Above all, we should work to avoid the toughest lessons—the ones that surface too late, when we realize we sacrificed what mattered most in pursuit of what satisfies the least. For founders and leaders, this distinction is especially important. It’s not ambition that undoes us, but ambition untethered from purpose. The wisdom across the ages, warns us that when drive is left without direction, we do not find fulfillment but rather deep regret.
I’ve had to learn some of these hard lessons firsthand. Inviting friends and family to join my venture—believing that shared vision and trust would carry us through turned out to be an error in judgement. As a result, those relationships bore the cost.
Some have since mended; others still carry a silent ache of disappointment. While I carry some regrets for how it played out, it has shaped who I am today and how I now approach personal relationships in business.
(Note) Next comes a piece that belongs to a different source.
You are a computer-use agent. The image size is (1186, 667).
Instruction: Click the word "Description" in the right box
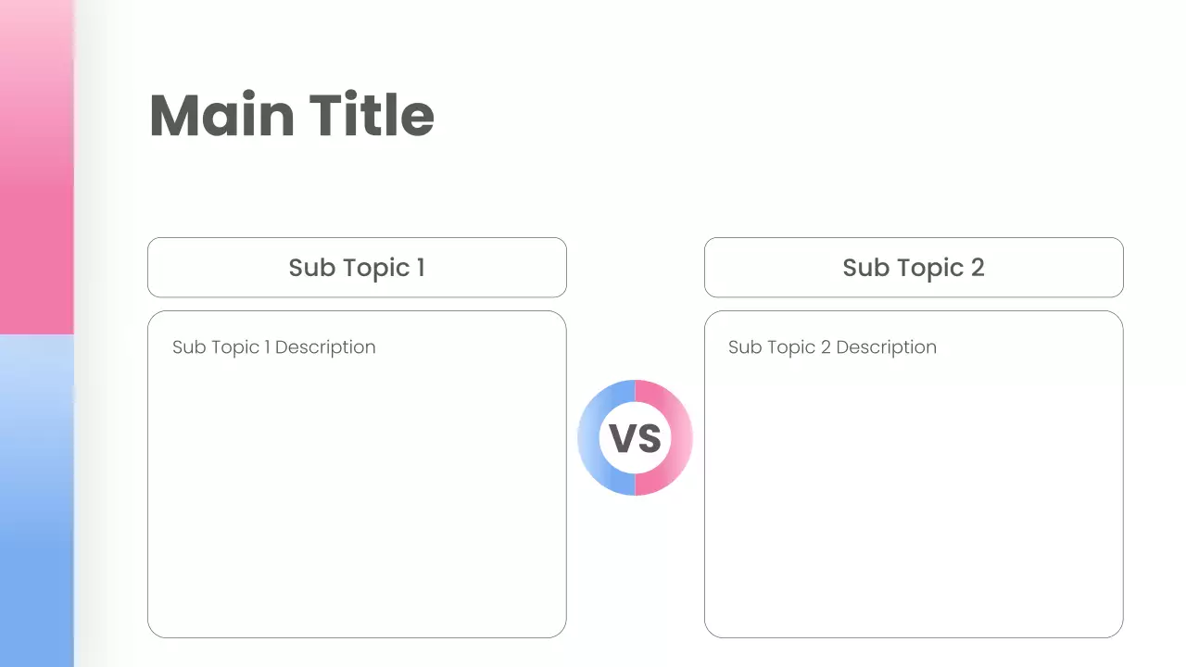(x=886, y=347)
More importantly, the experience taught me to slow down and pay closer attention to the quieter, ancient understanding that often gets drowned out in the hustle and noise of ambition. I’ve learned that not all truths need to come through the pain of knowing—if I have the humility to listen, wisdom can spare me life’s toughest lessons.
A Gentle Invitation
If you’ve had to learn some lessons the hard way, welcome to the party; you’re not alone.
And if you’re still in the middle of the storm, I want to gently offer this encouragement: slow down. Listen. Reflect and ask yourself:
- Where am I pursuing more without knowing why?
- What warning signs am I ignoring?
- What values am I compromising as the result of my ambition?
Your ambition is a gift. Just make sure it’s pointed in the right direction.
Because the real win? It’s living a life you don’t want to escape from. A life you’re proud of—not just impressive on paper, but one that fosters fulfillment in your heart and a deep, satisfaction in your soul.